> _What the task asks_: From the items below, pull out every line that contains the word "days".

> _Data extract_:

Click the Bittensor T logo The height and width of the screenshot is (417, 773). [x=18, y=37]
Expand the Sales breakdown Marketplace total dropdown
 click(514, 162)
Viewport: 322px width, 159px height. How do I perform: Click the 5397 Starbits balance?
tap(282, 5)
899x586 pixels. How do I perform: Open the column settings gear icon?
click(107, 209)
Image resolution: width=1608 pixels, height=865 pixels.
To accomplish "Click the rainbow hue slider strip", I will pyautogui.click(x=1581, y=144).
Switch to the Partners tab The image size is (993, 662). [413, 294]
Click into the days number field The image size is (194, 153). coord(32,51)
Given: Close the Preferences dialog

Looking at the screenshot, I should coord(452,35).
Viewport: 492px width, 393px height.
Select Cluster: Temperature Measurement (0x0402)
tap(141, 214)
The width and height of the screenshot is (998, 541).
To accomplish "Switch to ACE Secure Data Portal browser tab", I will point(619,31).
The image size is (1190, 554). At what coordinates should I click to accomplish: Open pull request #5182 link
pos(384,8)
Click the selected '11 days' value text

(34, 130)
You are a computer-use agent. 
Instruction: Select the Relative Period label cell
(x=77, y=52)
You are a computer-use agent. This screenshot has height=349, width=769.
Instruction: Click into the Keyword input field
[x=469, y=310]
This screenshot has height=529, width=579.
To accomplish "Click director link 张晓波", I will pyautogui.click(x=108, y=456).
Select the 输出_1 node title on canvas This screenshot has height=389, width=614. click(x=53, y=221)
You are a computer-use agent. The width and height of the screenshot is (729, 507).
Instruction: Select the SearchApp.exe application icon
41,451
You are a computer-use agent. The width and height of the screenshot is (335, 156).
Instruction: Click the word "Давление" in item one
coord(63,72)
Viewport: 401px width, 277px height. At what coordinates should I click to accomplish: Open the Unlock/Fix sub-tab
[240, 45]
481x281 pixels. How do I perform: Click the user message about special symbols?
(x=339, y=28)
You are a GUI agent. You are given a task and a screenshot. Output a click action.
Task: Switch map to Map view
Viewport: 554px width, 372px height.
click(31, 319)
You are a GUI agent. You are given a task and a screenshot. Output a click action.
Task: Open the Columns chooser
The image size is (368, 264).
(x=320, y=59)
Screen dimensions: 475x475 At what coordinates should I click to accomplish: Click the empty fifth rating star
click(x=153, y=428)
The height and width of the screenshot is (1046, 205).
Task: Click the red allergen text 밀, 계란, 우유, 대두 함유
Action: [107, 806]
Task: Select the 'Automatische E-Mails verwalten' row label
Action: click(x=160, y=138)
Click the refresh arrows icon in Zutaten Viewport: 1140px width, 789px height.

> _Answer below_:
Click into the days number field The image size is (194, 153). coord(32,51)
Click the selected '11 days' value text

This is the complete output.